You might ask me – why bother about history? It’s the future that we plan for and look forward to. Right?
It’s true that we jump into future technologies but in the area of management, history gives us pointers and provides the complete horizon of evolution. Unless we know where we started, we cannot accurately determine where we will end up.
ITIL’s beginning has roots in the UK government’s aspiration to bring the best practices in the information technology industry under a single umbrella. In the eighties, the Central Computer Telecommunications Agency (CCTA) was tasked by the British government to reach out to IT companies and identify and collate the best practices. The thought process was not to develop a commercial framework that looks like what it is today. The exercise was done to seek out and initiate collaboration between the IT companies. The result was about 30 books published during this period. All the books did not come out at the same time. As and when they were collated, the books were published. Majority of the best practices can be attributed to IBM, from their publication called A Management of Information Systems.
While the exercise’s intent was noble and well intended, the volume of 30 books was just too humongous to be of practical use. It needed to be abridged and usable. So there was an exercise undertaken to make this compilation usable. The original set was condensed in 2001 to 7 books – each of the book focusing on a different aspect of management. This version was referred to as ITIL V2. The most popular books of ITIL V2 were service delivery and service support. It consisted of 10 processes, 5 each in service delivery and service support. And 1 function.
ITIL V2 gained momentum and became a healthy framework that was employed in a number of organizations. It brought a sense of orientation to services and a community soon developed around it. In 2005, ITIL’s best practices were formalized into the ISO/IEC 20000 standard for managing services. This was the first time a standard was developed for service management.
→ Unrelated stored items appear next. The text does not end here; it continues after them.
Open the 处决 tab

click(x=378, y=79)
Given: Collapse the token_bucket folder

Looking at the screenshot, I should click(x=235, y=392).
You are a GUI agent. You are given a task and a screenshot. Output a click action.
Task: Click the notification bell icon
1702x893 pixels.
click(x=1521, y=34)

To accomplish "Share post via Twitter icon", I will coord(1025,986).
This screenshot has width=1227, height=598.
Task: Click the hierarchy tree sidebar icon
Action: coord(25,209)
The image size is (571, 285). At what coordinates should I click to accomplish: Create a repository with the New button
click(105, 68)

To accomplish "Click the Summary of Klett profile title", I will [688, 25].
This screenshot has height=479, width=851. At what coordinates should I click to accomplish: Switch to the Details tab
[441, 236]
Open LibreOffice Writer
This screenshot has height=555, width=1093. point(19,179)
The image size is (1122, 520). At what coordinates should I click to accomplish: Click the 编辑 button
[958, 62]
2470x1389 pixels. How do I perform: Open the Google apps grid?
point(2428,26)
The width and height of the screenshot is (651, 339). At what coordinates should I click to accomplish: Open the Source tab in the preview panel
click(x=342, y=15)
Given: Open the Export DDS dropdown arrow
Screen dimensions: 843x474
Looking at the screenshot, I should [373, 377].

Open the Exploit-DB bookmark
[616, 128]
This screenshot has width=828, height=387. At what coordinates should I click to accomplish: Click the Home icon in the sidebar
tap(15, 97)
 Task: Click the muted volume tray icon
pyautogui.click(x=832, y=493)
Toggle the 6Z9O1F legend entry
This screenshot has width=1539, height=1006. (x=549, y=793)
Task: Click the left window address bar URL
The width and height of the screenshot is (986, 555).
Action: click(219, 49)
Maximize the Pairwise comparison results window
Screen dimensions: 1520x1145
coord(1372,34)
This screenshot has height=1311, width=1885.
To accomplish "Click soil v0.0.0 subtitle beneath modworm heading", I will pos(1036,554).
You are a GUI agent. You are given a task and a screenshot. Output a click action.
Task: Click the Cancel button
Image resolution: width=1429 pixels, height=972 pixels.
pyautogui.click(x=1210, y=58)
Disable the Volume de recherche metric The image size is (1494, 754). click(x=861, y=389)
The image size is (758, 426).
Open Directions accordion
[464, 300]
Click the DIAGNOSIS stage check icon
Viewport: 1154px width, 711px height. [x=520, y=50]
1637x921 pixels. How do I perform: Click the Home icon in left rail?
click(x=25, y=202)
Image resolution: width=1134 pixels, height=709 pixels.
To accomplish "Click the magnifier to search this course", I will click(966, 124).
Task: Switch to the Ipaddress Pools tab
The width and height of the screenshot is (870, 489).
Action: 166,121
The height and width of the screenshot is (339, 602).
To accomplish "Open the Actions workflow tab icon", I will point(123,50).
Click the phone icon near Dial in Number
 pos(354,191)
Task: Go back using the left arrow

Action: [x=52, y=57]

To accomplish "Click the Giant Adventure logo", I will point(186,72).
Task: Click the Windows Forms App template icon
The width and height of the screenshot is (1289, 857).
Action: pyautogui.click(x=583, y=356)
ITIL was developed with an intention of collating the best practices in IT industry. ITIL V2 served the purpose well and it was just that. The practices were like satellites, each with its own set of activities and disjointed from one another. The individual processes were brilliant by themselves and the integrations and origins were somewhat blur.
In 2007, ITIL V3 was released. It’s major objective was to construct a story around the processes, bring in the lifecycle of services and make the guidance practical and implementable. Seeing the complete service management story through the eyes of ITIL processes brought in the aha moment. Service architects such as me felt that we were handed a secret weapon that powered our imagination.
ITIL V3 was broken down into 5 logical phases consisting of 26 processes and 5 functions.
The IT industry embraced ITIL V3 with open arms. It became a norm for all organizations to transform their services into ITIL ways of working. I can tell you from my experience that ITIL simply swept through and since then, it became a de-facto standard for IT service management. Except for Microsoft. They had their own framework called Microsoft Operations Framework (MOF) which is now defunct and they too have adapted to ITIL ways of working.
In 2011, a minor update to ITIL V3 was released. This version was referred to as ITIL 2011.
In 2013, ITIL was sold to Axelos, a joint venture between the Cabinet Office and Capita. Still, if an organization wished to implement ITIL internally, they can do so freely. No license had to be procured. However, if a businesses wanted to use ITIL’s intellectual property or to conduct certification examinations, then they had to buy the necessary licenses from Axelos.
While ITIL V3 was great, with the advent of the digital age, services were no longer seen as a distinct entity. As the gap between build and support reduced, the relevance of ITIL V3 started to dip. There was a need to run services in the age of digital, in the age of DevOps. The answer was a new version of ITIL – ITIL 4.
The announcement for ITIL 4 came in 2017 but the new version did not come out for 2 long years. In February 2019, a phase-wise release of ITIL 4 started. It started with the ITIL Foundation publication and the announcement of the ITIL Foundation examination, and through the next few months, individual modules were announced. The entire set of 4 ITIL modules came out in 2020. More info on this in the ITIL certifications video.
In my view, ITIL 4 should have come out at around 2015 which was the prime time when DevOps had taken shape and several eulogies for ITIL V3 were sung. Several experts from all areas of IT predicted ITIL’s doom. They felt that ITIL V3 was quite archaic and did not fit the needs of the digital age. They are right about it, unless and until ITIL V3 was adapted to work in DevOps projects, it was not going to work.
Well, I hope in this post, you have got a feel for how we landed up with ITIL 4 and how we started from nothingness.